Email addresses and encrypted passwords of around 97,000 users who tested early builds of the Bugzilla bug tracking software were left exposed for three months following a server migration.

This is the second accidental data disclosure incident reported this month that affects one of the projects supported by the Mozilla Foundation.

On August 1, the organization announced that the email addresses of 76,000 users and the encrypted passwords of 4,000 users of the Mozilla Developer Network were exposed for a period of 30 days after a database dump file was stored on a publicly accessible server.

The new data security breach disclosed Wednesday is similar and also resulted from database dump files being left in an unprotected location on a server for around three months beginning May 4th. The files had been generated during the migration of a testing server for early builds of the bug tracking software, according to Mark Côté, the Bugzilla project's assistant lead.

"As soon as we became aware, the database dump files were removed from the server immediately, and we've modified the testing process to not require database dumps," Côté said Wednesday in a blog post.

Since the database originated from a development server that was used to test potentially insecure Bugzilla builds, many users likely had passwords for their accounts that were not reused elsewhere, Côté said. Nevertheless, Bugzilla maintainers notified all affected users and advised them to change any similar passwords they may have, he said.

Users of, the official Mozilla bug tracker website that's based on the Bugzilla platform, are not affected by this incident if they didn't also have accounts on the Bugzilla testing server and didn't use the same password in both places.

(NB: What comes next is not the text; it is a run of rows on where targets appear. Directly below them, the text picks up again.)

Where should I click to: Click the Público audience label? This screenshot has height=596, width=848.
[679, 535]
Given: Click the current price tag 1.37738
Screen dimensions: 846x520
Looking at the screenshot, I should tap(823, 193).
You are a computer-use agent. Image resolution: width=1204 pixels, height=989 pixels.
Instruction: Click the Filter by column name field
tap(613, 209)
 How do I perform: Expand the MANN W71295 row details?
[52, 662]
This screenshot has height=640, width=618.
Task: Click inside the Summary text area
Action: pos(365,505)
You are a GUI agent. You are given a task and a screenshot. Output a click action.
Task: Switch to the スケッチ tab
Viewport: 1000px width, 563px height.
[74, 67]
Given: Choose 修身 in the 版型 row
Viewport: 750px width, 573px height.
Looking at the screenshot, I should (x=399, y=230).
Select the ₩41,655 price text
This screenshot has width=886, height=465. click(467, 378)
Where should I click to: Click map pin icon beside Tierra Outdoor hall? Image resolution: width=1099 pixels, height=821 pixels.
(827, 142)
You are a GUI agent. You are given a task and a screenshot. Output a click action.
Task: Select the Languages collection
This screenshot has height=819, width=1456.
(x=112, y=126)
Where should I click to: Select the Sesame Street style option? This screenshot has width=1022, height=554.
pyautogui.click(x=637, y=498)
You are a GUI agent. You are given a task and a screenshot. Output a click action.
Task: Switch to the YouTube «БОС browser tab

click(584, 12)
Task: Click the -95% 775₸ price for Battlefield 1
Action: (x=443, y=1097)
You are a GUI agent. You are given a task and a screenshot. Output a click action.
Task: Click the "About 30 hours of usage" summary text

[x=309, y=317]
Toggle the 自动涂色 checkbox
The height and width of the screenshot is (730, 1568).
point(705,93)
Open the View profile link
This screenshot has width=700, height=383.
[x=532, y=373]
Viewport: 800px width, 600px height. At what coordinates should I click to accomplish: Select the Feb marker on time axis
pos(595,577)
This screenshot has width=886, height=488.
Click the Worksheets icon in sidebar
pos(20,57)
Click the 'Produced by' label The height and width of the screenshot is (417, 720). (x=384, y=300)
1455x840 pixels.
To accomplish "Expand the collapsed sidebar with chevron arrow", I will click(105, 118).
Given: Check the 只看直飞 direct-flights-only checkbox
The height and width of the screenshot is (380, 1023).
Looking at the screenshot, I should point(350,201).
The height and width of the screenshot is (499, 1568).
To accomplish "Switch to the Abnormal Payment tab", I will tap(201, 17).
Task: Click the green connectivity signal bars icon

Following the information disclosure on the Mozilla Developer Network, "we began several remediation measures, including a review of data practices surrounding user data," said Joe Stevensen, operations security manager at Mozilla, in a separate blog post Wednesday. "We have kicked off a larger project to better our practices around data, including with respect to the various non-Mozilla projects we support. We are implementing immediate fixes for any discovered issues across the organization, and are requiring each business unit to perform a review of their data practices and, if necessary, to implement additional protections based on that review."